Agora, sozinho, reflete. Como tudo hoje em dia é diferente! Os filhos vivem soltos, educados nos próprios caminhos da vida moderna. E os coitados dos pais que se adaptem aos costumes modernos. Lasquem-se de contrariedade!

- É isso aí.

Resume-se. Sim, os tempos mudaram. E a vida continua...

- Tudo continua.

O pai morreu sobre uma cama, canceroso. Dolorosamente, findando-se aos poucos. Então, ante a viuvez, a mãe redobrou o trabalho e, às noites, costurando, ia dormir de madrugada... Por que a gente, de repente, retorna ao passado, para sofrer? Contudo, o que nos seria sem a dor, a vivência amarga da experiência?

- A dor nos ensina a viver.

Sentenciava a mãe. Verdade.

- Verdade, mãe.

O celular então toca.

Retirando-o do bolso da camisa, atende-o:

- Alô?

Ouve a voz conhecida, no convite aos instantes em companhia da jovem morena, charmosa... Aquiesce, em voz sussurrada:

- Certo. Estou indo.

O ponto de encontro de sempre, no restaurante do Gordo, em Beberibe. Imagina-a. Morena. Os cabelos negros, sedosos, longos. Os olhos grandes, irrequietos. A blusa decotada. As pernas esguias, presas às calças justas...

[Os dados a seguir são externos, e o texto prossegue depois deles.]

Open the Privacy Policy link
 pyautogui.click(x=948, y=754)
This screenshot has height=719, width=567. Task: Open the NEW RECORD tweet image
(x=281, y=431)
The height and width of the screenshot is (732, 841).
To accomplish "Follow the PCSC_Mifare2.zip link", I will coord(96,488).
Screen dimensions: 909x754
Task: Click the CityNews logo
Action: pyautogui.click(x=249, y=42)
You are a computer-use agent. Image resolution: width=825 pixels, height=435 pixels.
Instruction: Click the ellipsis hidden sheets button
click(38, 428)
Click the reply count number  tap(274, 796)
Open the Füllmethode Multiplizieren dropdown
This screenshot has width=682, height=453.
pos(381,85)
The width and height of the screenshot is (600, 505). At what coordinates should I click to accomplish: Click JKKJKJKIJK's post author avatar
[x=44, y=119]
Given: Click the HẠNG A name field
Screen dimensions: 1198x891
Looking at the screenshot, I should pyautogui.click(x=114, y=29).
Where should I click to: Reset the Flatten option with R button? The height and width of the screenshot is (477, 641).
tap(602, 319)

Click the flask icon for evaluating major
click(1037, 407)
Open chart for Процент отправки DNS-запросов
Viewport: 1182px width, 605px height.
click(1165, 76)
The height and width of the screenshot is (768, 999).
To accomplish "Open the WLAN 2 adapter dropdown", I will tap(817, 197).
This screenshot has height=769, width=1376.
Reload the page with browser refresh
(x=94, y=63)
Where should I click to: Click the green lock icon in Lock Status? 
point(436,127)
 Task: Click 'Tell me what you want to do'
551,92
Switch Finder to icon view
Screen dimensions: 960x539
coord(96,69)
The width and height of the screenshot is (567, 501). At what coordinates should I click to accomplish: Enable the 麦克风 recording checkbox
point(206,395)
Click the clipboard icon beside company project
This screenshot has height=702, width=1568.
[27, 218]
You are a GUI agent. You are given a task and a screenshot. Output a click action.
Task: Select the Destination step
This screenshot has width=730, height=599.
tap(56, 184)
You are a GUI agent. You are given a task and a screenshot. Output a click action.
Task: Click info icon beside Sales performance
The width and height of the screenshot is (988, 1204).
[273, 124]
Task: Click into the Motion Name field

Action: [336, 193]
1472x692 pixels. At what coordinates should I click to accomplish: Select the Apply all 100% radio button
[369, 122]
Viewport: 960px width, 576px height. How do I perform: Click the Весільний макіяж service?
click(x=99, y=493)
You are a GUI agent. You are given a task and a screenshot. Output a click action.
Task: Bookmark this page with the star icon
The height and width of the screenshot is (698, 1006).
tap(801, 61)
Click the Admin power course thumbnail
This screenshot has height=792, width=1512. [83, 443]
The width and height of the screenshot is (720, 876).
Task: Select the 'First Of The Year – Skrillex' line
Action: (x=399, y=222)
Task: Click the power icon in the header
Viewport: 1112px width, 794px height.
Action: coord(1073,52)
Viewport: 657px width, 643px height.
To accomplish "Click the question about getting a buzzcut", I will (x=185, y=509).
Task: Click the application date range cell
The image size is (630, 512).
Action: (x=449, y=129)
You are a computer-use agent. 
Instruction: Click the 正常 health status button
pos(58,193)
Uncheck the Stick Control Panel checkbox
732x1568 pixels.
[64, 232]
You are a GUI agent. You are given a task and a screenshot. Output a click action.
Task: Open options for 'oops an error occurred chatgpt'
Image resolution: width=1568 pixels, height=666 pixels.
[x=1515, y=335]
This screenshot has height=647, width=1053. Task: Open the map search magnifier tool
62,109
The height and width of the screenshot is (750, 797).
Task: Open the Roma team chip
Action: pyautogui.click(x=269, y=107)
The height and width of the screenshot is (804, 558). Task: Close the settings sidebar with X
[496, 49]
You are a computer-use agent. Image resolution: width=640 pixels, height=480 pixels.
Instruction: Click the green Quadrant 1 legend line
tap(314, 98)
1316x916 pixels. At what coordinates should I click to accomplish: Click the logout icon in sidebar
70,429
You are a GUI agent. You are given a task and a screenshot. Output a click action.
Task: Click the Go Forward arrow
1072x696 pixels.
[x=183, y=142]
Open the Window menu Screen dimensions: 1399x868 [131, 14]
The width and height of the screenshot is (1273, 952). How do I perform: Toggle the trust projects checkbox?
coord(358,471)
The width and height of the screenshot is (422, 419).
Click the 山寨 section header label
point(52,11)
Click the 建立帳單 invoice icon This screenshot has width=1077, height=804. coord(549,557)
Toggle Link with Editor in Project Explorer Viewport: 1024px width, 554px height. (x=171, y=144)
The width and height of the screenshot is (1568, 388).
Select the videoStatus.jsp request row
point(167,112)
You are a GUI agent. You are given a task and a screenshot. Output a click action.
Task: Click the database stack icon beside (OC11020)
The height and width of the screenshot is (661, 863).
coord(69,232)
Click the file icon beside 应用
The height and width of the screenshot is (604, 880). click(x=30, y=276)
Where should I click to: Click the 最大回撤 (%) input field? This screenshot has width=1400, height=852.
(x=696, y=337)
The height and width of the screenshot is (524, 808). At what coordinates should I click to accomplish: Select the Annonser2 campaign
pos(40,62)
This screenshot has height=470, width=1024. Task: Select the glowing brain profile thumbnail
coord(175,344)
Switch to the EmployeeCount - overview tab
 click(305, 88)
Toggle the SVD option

Desliga. A mulher retorna:

- Vai jantar, José?

Ele, ainda sorrindo com o convite ao amor:

- Não. Tenho que sair. Recebi um chamado de um cliente.

Ela, perplexa:

- Mas, José... Você não pode ir depois do jantar? Por que tanta pressa?

Encaminhando-se à porta, ele responde:

- Lamento, querida. É essa vida de vendedor... Mas, é o nosso "ganha-pão".

A porta é fechada por fora. E a mulher permanece presa à cena inesperada. Será realmente um cliente... ou uma "cliente?".

- Sirvo a ceia, D. Consuelo?

- Einh? Sim, pode servir, Mariana.

A cozinheira retrocede à cozinha e, a patroa com a dúvida no coração, mais uma vez deixa o ambiente.

Senta-se à mesa, aguardando Mariana trazer a refeição.

Na avenida, José no automóvel, segue ao bairro afastado, onde Marineide aguarda-o. Ligando o som, à semelhança de um adolescente, assovia, acompanhando o ritmo louco da música moderna.

Sim, ao compasso do ritmo louco da vida moderna.